Per migliaia d’anni, la caccia e la raccolta di vegetali sono state le principali risorse dell’uomo che si è limitato a consumare energia, non essendo in grado di produrla.
Diventato agricoltore, circa 7000 anni fa, l’uomo ha finalmente imparato a produrre energia: si tratta di energia alimentare, muscolare (dell’uomo stesso e degli animali che lo aiutavano), eolica e idrica (dei mulini a vento e ad acqua). Si sono sviluppati così l’artigianato, il trasporto, il commercio e, per sostenere la conseguente crescita economica, è iniziato lo sfruttamento di una nuova fonte di lavoro: la schiavitù.
Risale a questo punto della storia il primo incontro tra l’uomo e il petrolio. Raramente, infatti, il famoso “oro nero” affiora spontaneamente in superficie: 5000 anni fa, gli egizi ne scoprirono le virtù terapeutiche utilizzandolo per curare reumatismi e disturbi circolatori, oltre che per favorire il processo di conservazione dei cadaveri (mummificazione). D’altra parte, Persiani e Romani impiegarono il petrolio per l’illuminazione e la costruzione di armi incendiarie.
Per molti secoli, gli utilizzi di petrolio sono rimasti episodici e di scarsa importanza economica.
Nel XVII secolo l’Inghilterra, in crisi energetica a causa dell’eccessivo utilizzo di legname come combustibile, ne accresce il prezzo a dismisura. E’ a questo punto che si scoprono le potenzialità energetiche del carbone fossile, che l’Inghilterra stessa possedeva in gran quantità.

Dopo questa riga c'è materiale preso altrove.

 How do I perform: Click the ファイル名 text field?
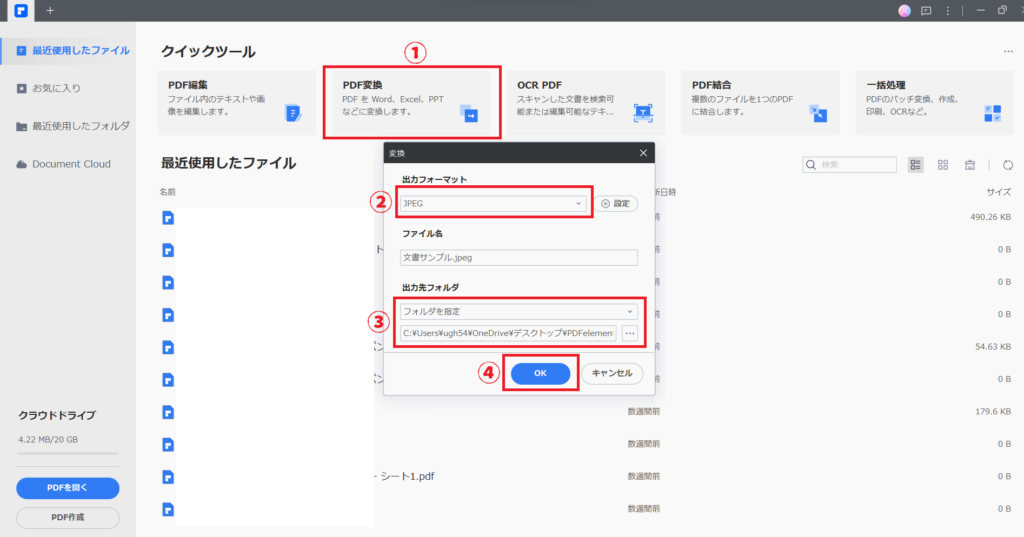click(x=518, y=257)
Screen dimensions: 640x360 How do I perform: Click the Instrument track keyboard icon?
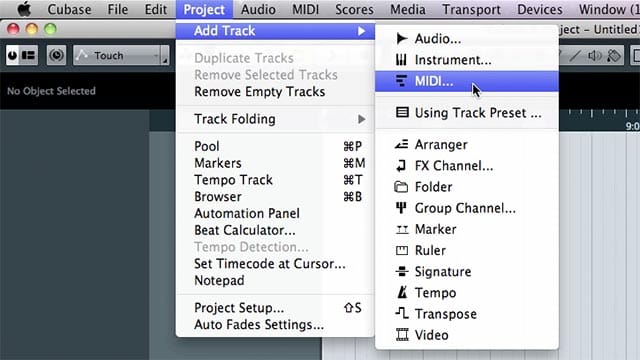pyautogui.click(x=401, y=60)
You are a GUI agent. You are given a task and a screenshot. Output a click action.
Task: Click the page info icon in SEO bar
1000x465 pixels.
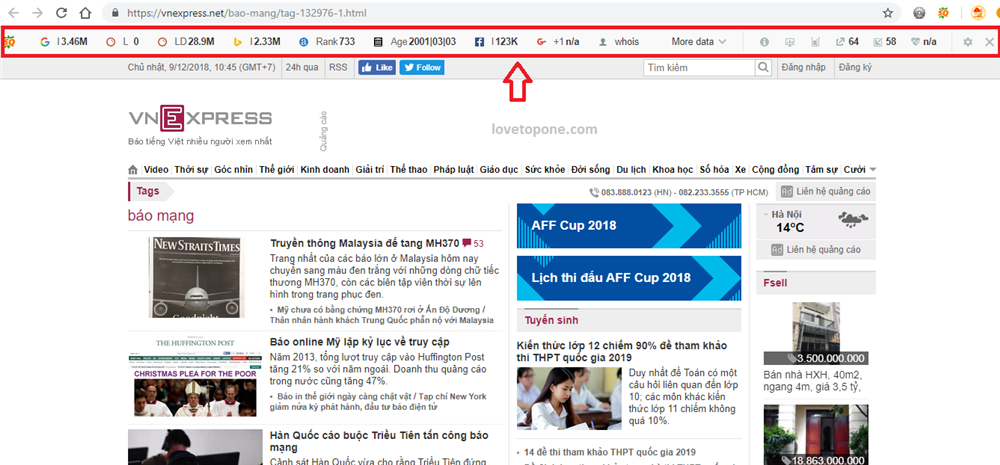tap(765, 42)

La “Rivoluzione Industriale” comincia proprio a partire dal 1709, anno in cui Abraham Darby utilizza per la prima volta il carbone fossile al posto del carbone da legna. In poco più di un secolo, questa risorsa diventa la fonte di energia più utilizzata e nuove tecnologie ne rendono più facile l’estrazione.
La storia accelera. A partire dalla seconda metà dell’Ottocento, gli uomini cominciano a sfruttare anche nuove risorse: il petrolio, il metano, l’energia idroelettrica e l’energia atomica.
La scoperta di nuove risorse energetiche va di pari passo con la crescita della popolazione e lo sviluppo economico. Per migliaia di anni l’uomo visse di caccia e raccolta di prodotti della terra, utilizzando quasi unicamente l’energia muscolare: in questo modo, la Terra poteva garantire il sostentamento di non più di 20 milioni di persone. Con la nascita dell’agricoltura e la scoperta di nuove fonti energetiche, la popolazione crebbe rapidamente. Ci sono voluti ben 16 secoli per arrivare a mezzo miliardo di abitanti, e soltanto due (1600 – 1830) per raggiungere il primo miliardo. Attualmente siamo coltre 7 miliardi. Gli idrocarburi insieme con la diffusione dell’elettronica hanno contribuito in maniera determinante allo sviluppo della civiltà umana nel XX secolo e così sarà anche nel XXI. C’è però un inevitabile rovescio della medaglia: la grande produzione di inquinamento e rifiuti, e il crescente divario nella disponibilità di materie prime ed energia tra il Nord e il Sud del mondo. Solo nell’ultima parte di questo secolo l’uomo ha cominciato a prendersi cura della salute del Pianeta, cercando di minimizzare l’impatto provocato dalla sua presenza sulla Terra. Per quanto riguarda, invece, il divario tra Nord e Sud, i Governi dei Paesi del mondo dovranno impegnarsi molto e a fondo, poiché è un problema di non facile risoluzione.